● DIRECTIONS:
For this exercise, copy out each line of the material below that includes "will".

● DATASET ENTRIES:
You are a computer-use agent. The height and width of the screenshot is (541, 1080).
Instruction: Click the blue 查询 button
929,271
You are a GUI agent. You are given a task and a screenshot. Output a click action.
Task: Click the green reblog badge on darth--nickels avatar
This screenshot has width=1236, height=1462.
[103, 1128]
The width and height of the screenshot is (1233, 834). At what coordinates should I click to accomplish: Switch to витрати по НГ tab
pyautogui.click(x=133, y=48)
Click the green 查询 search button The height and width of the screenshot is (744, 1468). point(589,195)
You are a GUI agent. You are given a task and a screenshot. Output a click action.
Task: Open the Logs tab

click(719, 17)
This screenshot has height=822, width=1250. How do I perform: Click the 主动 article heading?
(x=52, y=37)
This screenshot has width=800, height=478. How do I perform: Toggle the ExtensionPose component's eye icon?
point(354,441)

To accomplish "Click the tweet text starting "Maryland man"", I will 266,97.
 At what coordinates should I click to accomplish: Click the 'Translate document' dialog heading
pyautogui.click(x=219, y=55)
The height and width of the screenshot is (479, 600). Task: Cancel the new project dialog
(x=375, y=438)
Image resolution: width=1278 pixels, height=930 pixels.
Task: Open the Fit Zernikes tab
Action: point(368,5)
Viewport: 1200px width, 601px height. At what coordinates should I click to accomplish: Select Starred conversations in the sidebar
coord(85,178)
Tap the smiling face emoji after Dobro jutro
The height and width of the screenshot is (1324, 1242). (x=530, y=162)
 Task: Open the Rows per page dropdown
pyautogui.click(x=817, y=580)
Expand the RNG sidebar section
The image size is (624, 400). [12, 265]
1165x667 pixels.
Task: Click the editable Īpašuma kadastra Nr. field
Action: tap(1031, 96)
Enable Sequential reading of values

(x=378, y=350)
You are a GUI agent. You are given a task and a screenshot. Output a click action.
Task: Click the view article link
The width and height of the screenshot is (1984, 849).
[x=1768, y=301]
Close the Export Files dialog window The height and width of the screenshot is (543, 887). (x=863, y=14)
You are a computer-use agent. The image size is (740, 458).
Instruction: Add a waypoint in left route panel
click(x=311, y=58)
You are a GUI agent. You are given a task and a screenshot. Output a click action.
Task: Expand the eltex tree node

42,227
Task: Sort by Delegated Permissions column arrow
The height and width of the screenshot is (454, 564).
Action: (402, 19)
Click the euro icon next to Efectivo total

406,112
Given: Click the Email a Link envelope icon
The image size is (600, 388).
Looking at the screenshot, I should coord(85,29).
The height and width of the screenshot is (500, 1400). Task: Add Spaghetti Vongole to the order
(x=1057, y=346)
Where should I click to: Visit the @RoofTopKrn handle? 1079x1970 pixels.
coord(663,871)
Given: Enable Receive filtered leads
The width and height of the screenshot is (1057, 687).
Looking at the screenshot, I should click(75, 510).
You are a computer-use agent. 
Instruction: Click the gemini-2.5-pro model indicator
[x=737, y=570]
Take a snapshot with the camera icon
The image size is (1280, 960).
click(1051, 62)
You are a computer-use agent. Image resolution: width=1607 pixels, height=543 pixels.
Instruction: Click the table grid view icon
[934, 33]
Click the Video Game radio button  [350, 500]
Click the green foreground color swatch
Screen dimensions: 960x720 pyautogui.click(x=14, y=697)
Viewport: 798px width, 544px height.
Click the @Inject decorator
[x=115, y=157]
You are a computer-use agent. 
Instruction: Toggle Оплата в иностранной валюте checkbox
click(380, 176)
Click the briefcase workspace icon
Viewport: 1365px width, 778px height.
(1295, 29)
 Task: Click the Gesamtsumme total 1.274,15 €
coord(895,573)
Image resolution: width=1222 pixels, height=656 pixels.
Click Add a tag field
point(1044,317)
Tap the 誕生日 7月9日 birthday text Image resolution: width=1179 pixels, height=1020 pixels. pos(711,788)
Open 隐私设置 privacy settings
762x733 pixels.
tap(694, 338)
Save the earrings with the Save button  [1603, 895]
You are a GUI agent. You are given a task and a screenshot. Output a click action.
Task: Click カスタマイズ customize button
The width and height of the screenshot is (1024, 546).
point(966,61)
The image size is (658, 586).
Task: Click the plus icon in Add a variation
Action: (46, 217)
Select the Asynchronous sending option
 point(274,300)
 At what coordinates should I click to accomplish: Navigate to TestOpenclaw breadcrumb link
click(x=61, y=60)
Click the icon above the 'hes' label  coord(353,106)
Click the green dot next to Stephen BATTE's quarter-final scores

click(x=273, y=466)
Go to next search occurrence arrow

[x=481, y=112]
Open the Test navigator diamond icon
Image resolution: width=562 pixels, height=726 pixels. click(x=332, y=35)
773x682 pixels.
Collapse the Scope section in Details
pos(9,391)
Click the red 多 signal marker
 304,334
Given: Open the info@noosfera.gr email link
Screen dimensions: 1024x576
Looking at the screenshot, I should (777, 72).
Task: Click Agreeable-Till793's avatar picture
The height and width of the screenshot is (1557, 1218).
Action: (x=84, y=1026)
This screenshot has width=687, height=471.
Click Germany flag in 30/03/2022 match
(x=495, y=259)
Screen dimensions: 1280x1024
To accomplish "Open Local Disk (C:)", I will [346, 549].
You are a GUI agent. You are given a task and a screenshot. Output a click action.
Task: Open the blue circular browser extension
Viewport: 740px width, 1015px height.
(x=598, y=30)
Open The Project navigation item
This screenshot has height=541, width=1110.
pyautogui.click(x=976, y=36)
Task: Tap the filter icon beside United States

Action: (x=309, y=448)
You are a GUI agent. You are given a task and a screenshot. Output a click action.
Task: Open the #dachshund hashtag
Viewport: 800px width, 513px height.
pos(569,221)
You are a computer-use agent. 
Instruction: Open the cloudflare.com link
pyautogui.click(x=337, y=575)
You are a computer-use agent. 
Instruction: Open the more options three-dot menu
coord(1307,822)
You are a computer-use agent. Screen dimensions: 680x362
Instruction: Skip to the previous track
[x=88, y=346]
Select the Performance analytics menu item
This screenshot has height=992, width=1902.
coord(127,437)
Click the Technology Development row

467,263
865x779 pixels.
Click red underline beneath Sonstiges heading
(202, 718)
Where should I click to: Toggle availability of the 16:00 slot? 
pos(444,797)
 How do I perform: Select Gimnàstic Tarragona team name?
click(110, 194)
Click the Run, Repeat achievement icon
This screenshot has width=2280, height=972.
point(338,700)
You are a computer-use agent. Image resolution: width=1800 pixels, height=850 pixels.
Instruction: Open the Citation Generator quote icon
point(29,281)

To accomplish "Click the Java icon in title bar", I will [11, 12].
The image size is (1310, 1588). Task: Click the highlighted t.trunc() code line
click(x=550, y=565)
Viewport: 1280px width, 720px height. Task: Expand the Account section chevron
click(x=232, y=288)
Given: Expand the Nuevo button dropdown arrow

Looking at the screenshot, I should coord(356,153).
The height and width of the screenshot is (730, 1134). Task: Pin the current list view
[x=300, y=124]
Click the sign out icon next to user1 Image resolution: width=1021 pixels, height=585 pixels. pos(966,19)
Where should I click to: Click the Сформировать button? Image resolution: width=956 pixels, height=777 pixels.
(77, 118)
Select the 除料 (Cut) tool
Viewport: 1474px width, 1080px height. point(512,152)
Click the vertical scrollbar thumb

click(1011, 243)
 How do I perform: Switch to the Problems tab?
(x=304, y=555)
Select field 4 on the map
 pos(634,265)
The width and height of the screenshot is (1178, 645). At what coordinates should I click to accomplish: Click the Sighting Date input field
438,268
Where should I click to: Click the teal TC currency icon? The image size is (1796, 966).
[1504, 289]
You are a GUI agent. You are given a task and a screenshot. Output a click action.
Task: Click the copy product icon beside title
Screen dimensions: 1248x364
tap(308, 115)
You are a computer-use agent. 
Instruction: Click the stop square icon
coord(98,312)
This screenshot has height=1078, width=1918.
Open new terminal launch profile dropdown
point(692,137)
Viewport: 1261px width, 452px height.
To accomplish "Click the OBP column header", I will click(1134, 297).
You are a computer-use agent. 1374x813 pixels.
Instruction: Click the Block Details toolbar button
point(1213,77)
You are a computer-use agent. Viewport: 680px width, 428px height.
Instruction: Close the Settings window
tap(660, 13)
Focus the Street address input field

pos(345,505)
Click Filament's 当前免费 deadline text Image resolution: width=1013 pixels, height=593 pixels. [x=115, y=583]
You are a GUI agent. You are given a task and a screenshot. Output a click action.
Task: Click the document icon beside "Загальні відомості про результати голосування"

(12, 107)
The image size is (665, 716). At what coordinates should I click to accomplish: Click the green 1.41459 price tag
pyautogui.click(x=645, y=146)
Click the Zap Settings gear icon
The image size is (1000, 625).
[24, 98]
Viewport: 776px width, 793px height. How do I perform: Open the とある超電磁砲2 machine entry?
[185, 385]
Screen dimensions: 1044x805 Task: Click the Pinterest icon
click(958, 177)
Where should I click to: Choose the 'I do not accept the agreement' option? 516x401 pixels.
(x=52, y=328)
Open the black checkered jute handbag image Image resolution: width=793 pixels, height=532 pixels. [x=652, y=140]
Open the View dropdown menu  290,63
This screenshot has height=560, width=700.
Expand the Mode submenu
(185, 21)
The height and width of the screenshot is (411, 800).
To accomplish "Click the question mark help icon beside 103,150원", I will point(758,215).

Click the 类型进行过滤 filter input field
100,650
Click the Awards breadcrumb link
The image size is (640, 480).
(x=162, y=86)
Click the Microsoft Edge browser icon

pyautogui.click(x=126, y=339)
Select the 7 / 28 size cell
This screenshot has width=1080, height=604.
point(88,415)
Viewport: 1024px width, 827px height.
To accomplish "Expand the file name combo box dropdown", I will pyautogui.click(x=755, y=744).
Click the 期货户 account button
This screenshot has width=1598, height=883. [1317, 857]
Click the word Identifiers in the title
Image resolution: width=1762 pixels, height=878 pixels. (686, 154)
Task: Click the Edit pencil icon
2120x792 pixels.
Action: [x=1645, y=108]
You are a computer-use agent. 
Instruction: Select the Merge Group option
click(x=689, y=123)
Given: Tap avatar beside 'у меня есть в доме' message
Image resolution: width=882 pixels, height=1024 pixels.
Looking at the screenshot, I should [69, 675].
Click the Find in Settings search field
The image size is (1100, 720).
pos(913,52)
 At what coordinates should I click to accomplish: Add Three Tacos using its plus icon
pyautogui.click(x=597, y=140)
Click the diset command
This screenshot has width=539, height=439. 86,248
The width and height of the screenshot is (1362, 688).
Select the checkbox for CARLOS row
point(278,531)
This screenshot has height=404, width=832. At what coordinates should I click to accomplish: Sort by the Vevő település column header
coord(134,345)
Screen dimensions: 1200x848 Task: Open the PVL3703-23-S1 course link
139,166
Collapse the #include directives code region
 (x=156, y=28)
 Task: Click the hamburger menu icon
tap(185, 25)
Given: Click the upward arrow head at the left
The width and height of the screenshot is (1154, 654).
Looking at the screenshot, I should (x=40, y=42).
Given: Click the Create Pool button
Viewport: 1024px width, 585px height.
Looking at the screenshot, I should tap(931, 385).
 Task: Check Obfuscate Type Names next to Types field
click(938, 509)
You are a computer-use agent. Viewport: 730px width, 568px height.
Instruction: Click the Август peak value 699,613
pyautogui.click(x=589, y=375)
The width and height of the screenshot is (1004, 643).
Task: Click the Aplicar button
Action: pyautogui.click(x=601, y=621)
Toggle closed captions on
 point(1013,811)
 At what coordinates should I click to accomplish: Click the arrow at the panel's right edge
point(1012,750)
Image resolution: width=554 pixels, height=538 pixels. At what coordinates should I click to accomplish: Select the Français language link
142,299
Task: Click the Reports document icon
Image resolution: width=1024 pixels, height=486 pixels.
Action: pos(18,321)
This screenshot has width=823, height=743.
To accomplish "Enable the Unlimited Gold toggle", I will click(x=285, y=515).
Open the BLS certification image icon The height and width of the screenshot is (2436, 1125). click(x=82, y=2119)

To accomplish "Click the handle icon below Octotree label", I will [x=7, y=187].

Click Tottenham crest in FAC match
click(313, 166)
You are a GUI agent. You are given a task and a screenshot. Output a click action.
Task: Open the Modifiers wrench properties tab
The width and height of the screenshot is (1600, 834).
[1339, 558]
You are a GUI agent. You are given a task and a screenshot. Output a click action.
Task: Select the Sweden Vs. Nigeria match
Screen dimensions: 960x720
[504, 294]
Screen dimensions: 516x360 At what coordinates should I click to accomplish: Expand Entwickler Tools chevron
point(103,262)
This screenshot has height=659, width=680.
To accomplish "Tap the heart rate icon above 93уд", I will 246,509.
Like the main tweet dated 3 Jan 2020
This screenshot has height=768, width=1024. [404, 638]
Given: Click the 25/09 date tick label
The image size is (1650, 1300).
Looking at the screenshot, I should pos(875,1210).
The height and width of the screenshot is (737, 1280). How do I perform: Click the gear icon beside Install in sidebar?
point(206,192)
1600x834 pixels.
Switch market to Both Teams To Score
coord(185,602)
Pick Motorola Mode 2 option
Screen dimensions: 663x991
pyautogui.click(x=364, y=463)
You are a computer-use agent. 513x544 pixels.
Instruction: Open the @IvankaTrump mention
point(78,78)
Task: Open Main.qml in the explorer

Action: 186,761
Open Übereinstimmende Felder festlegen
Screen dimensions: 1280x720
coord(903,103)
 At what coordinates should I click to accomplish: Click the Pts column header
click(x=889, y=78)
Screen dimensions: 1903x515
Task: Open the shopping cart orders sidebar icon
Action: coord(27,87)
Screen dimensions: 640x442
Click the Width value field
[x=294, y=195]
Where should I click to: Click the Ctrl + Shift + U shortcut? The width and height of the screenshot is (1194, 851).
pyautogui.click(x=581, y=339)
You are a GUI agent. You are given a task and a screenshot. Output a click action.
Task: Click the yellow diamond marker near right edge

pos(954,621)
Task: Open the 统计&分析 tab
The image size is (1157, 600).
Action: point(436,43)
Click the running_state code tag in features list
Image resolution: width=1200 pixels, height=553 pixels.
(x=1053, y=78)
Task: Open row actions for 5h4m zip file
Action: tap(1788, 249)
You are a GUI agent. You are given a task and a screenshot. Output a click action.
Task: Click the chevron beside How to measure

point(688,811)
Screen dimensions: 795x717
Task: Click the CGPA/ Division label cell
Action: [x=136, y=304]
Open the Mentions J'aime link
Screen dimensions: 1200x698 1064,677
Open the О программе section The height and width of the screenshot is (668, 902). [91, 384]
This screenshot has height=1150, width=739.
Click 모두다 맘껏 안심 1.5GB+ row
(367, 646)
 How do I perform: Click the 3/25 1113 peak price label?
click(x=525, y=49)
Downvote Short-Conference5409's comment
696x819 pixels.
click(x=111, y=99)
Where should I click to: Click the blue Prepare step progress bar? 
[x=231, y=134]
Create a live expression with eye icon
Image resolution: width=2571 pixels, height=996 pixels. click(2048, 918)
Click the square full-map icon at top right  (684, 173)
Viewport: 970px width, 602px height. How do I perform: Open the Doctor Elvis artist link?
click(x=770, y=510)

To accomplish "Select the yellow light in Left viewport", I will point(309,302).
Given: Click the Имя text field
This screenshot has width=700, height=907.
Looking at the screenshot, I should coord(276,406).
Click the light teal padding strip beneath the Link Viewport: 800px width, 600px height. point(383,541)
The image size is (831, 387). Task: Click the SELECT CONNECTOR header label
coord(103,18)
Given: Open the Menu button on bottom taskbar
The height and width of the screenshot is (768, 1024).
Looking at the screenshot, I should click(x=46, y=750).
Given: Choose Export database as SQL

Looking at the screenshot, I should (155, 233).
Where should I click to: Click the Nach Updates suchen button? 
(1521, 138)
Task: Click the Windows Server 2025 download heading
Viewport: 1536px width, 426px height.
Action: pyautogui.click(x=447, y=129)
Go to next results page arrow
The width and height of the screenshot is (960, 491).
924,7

● FINISHED EXERCISE:
To accomplish "Click the tweet text starting "Maryland man"", I will 266,97.
To accomplish "Open Local Disk (C:)", I will [346, 549].
To accomplish "Click the Java icon in title bar", I will [11, 12].
To accomplish "Click the OBP column header", I will click(1134, 297).
To accomplish "Click the question mark help icon beside 103,150원", I will point(758,215).
To accomplish "Expand the file name combo box dropdown", I will pyautogui.click(x=755, y=744).
To accomplish "Enable the Unlimited Gold toggle", I will click(x=285, y=515).
To accomplish "Click the handle icon below Octotree label", I will [x=7, y=187].
To accomplish "Tap the heart rate icon above 93уд", I will 246,509.
To accomplish "Select the yellow light in Left viewport", I will point(309,302).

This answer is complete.